Студент встал и начал крутить ушко маленького транзистора, стоящего над мешком в углу. Среди скрипучих тембровых волн послышался низкий женский голос: «…в прошлую ночь израильские оккупанты вновь атаковали границу Иордании. В результате сильной артиллерийской перестрелки…»
Дедушка Асом убрал руку с блюда, внимательно послушал, потом покачал головой.
– Боже мой, неужели у этих идиотов нет другого дела, кроме войны, а? Люди сеют пшеницу, сажают хлопок и занимаются сельским хозяйством, а для этих полоумных работа – это война!
– Что Вы говорите, дедушка Асом? Ведь они зарабатывают на продаже жира мертвецов, да! Это мы с вами простые люди, окучиваем кетменем... – с полным ртом сказал Тулабай.
Дедушка Асом вытер руку грязным полотенцем и начал пить чай глотками:
– В мире существует много стран! У некоторых такие странные названия, пока назовешь, язык сломается. Например, есть Ерданио, еще Койтикан (4)... 
Студент, чтобы не рассмеяться, крепко закусил губу: «Койтикан... Наверное, дедушка имеет в виду Ватикан».
– Это… они, должно быть, такие же места, как наши Заркат и Сукак, – прикидывался Наби, моргая глазами. 
– Мирсобит, эти места, наверное, район или область, да? – спросил Тулабай, повернувшись к студенту. – Они принадлежат нам? 
– Нет, – покачал головой Мирсобит с внутренним сожалением.
– Эй, ты почему не кушаешь? – спросил Наби, увидев, как он вытирает руки. – Давай, ешь! 
– Я сыт. Сами знаете, мы покупаем еду за деньги, поэтому привыкли мало есть, хе-хе...
– Мирсобит, у вас аппетита нет, мало едите, – задумчиво произнес Тулабай, жуя кусок лепешки. – Все студенты так мало едят?
– А ты что думал, что легко учиться? – вздохнул дедушка Асом. – Бедные студенты живут на гроши...
От его слов Мирсобита покоробило: 
– Время таких студентов, о которых Вы говорите, давно прошло. Нынешние студенты платят деньги, чтобы поднять с земли свою шапку! 
«А теперь, дорогие друзья, отдохните, слушая прекрасные песни и приятные мелодии», – объявил диктор.
– Сейчас поставят «Курпачу», вот увидите! – вытаращив глаза, уверенно сказал Тулабай. 

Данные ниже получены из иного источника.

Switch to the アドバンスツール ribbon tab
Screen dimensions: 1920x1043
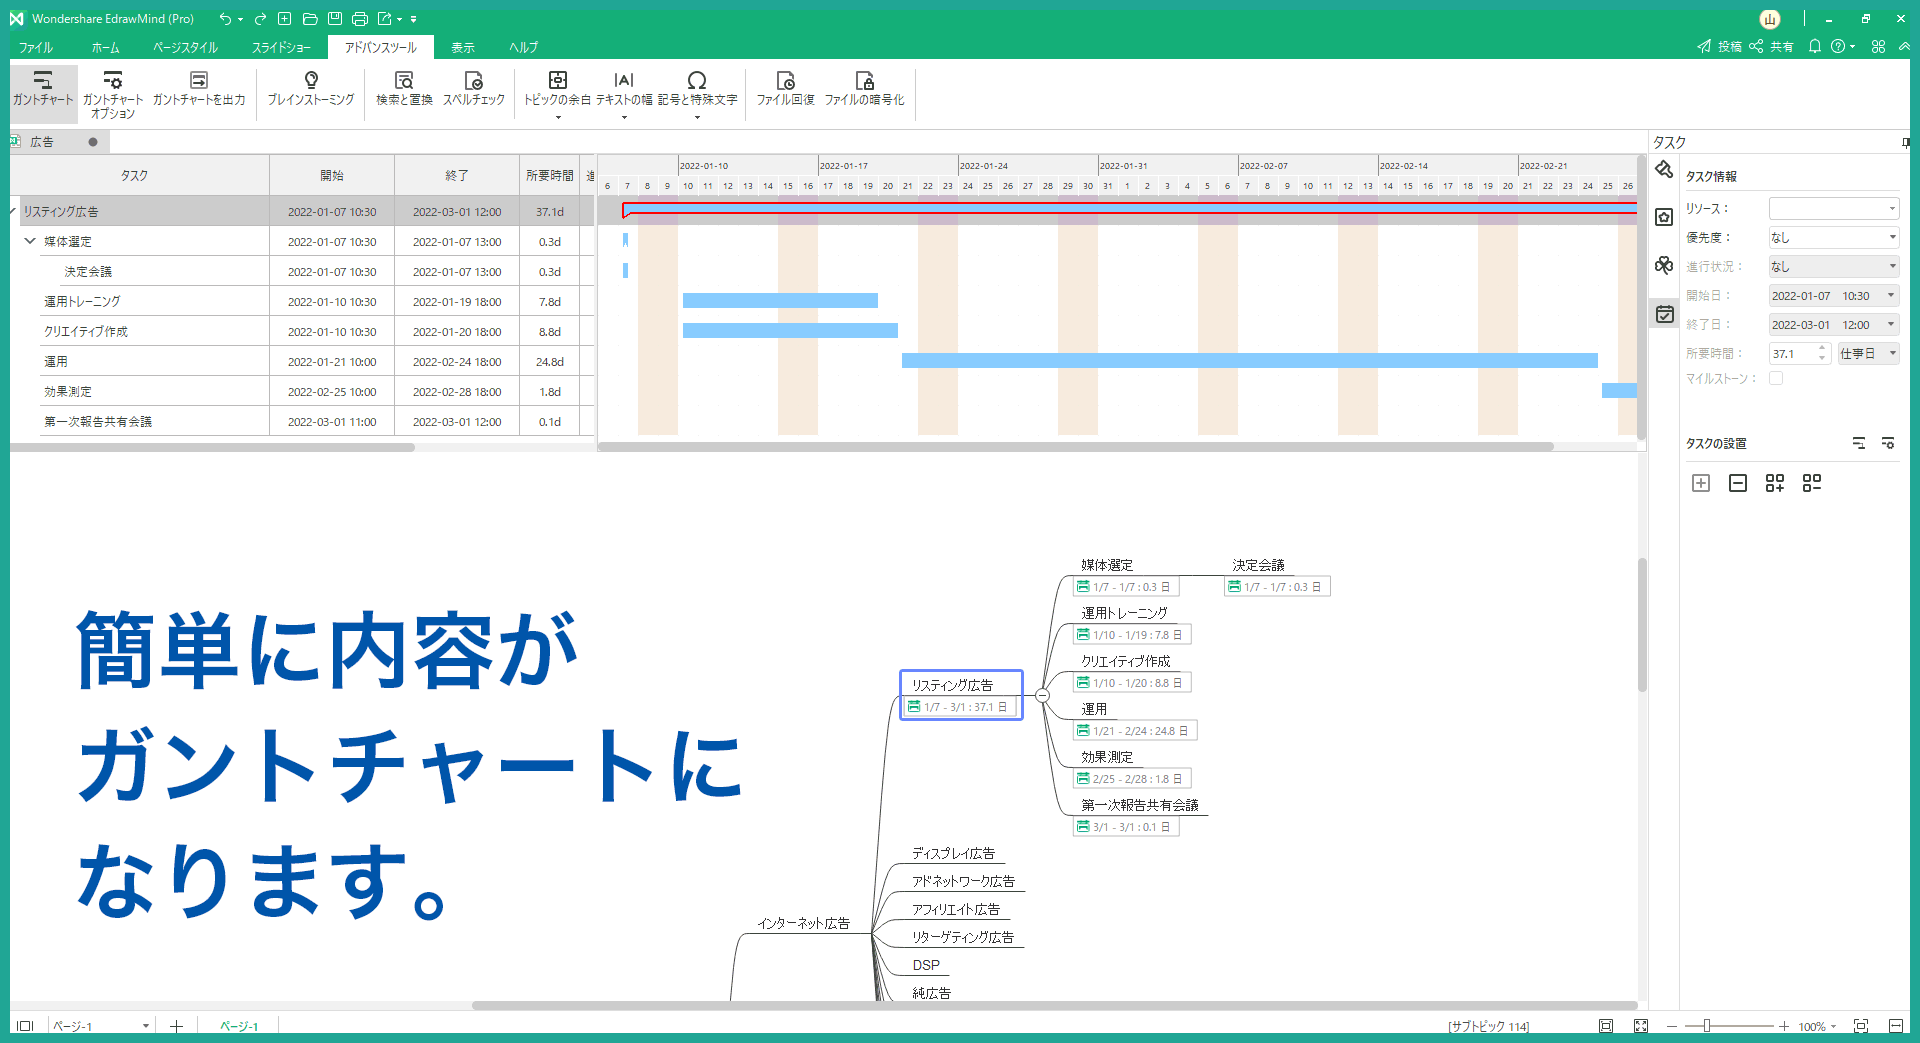click(x=380, y=47)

Минуты через две-три визгливые женские голоса начали подпевать припев: «Мы расстилали курпачу (5)... курпачу... курпачу!»
Все рассмеялись.
– И мы тоже полусвятые! – с ложной гордостью похвастался Тулабай. 
– Они только и знают, что ставить песенки! – сморщился дедушка Асом, будто жевал горький перец.
– Дедушка Асом, почему так нервничаете, а? 
– Если будешь постоянно слушать это, и ты станешь нервным. Канальи, они даже о погоде неправду говорят! 
Старик встал, взмахнул руками и, стеная, вышел наружу, чтобы совершить омовение. Тулабай лениво начал собирать посуду. 
– Что, будем спать? – спросил Наби, ковыряясь в зубах. 
– Уже? – Мирсобит недовольно нахмурился. – Ведь еще рано. От этого появится болезнь желудка. 
Наби широко открыл рот и зевнул, обнажив желтые зубы:
– Ну устали ведь, – сказал он. – Ну да… ты ведь городской…
Мирсобит молча улыбнулся.
Расчувствовавшись, он невольно вспомнил Ташкент, залитые неоновым светом задумчивые аллеи, заполненные беспечным смехом полутемные коридоры института... и почувствовал, что соскучился по Дилором, очень хочет ее увидеть.
«Если Дилором встретит меня в таком виде… – подумал он, разглядывая свою одежду. – Узнает ли она меня? Интересно… Она даже представить не смогла бы, что в каком-то уголке мира есть люди, которые таким образом зарабатывают себе на жизнь».
Он вышел наружу, полной грудью вдохнул ледяной воздух. Было очень холодно, дул пронизывающий до костей ветер. Непроглядная тьма ночи проглотила все звезды. 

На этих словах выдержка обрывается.